The company had established a group to help customers improve system uptime and availability and reduce incident volume and cost. When known system problems arose, the group issued static documents to its customers that documented the symptoms of specific hardware and software configuration issues. The company had built its own engine for managing the rules that prompted these alerts. As the number of products and product versions increased, maintaining this system became increasingly difficult. In particular, the hardware experts who established the rules couldn't create or maintain them, programmers had to interpret the rules for them, and managing the many rules required for the company's broader product base and more complex customer environments was more difficult.

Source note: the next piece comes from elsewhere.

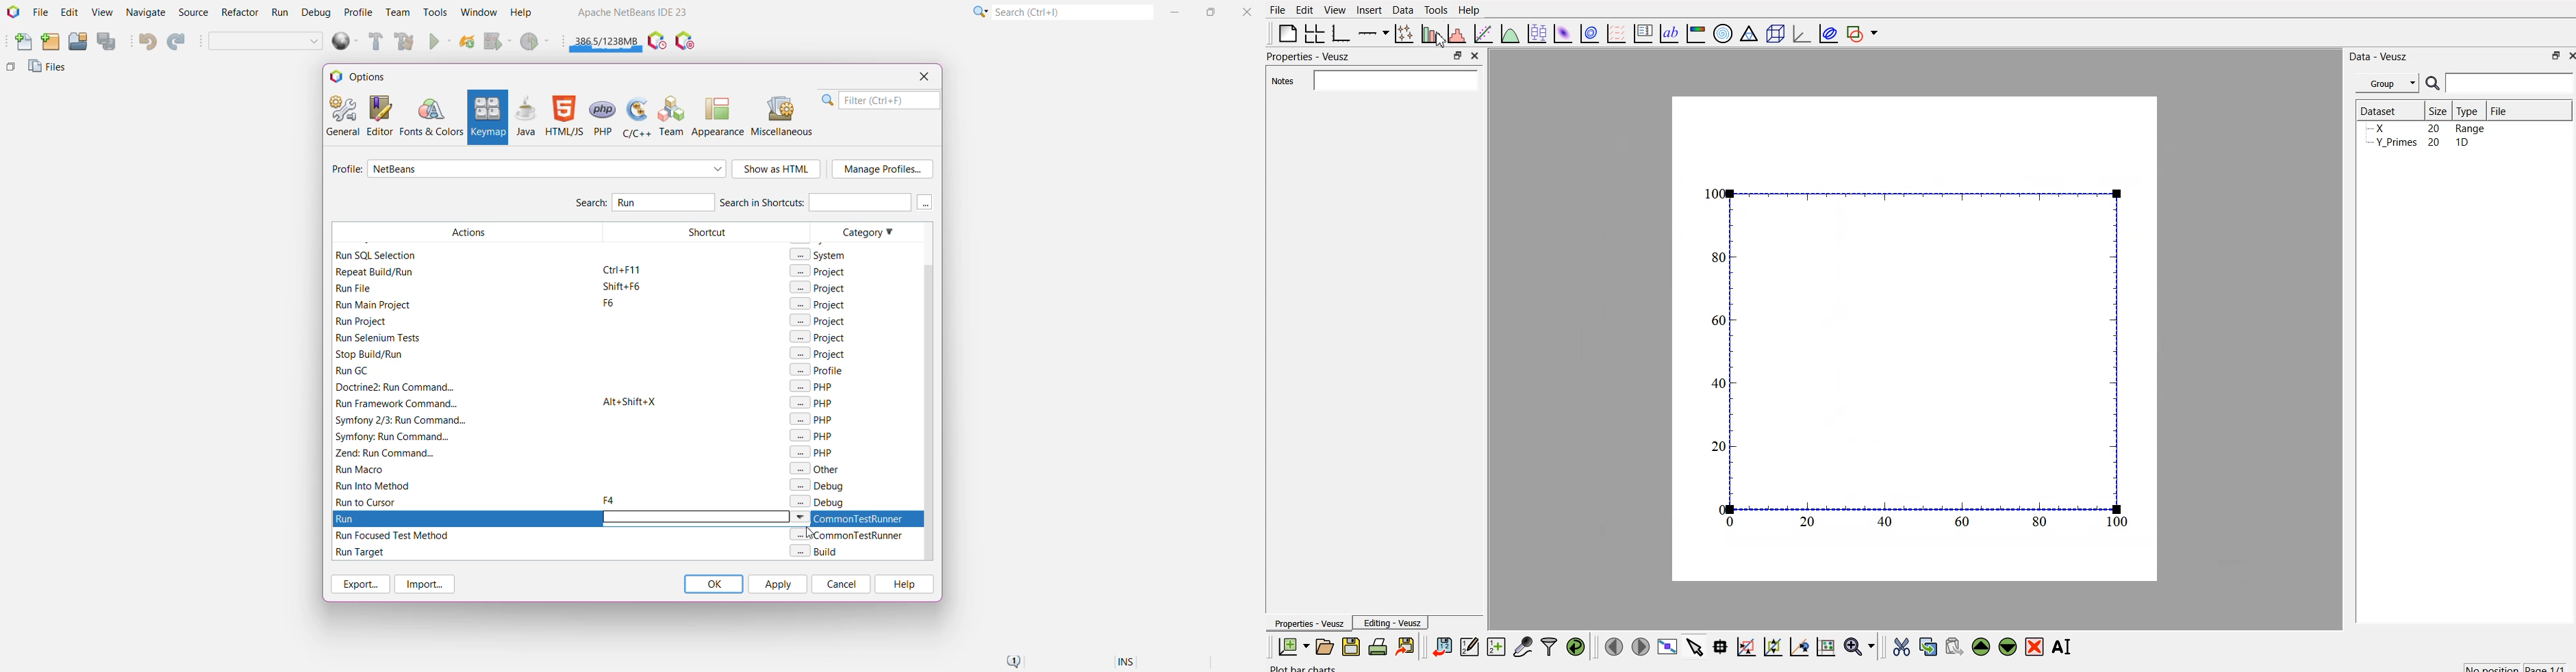  Describe the element at coordinates (1302, 9) in the screenshot. I see `Edit` at that location.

An Enterprise Information Integration (EII) environment brings together data from the company's systems and customers' systems. This information feeds into a decision service that applies the business rules that associate classes of knowledge and symptoms. The service handles hardware, software, and patch-level assessment and examines a variety of other critical systems' data to identify potential problems. It also combines information on symptoms, issues, diagnostics, and configuration to recommend software and hardware versions based on maintenance releases and compatibility. The service also manages event conditions and actions and detection of failovers and failures.
More than 9,000 employees and customers use the decision service to identify and mediate potential problems before they cause downtime. In addition, the patch release management process uses the service to identify specific patches that apply to a customer's software or hardware. All business rules are entered and managed directly by engineers who understand the symptoms, problems, and products. No IT resources are required to make updates, so changes and improvements are made quickly and inexpensively.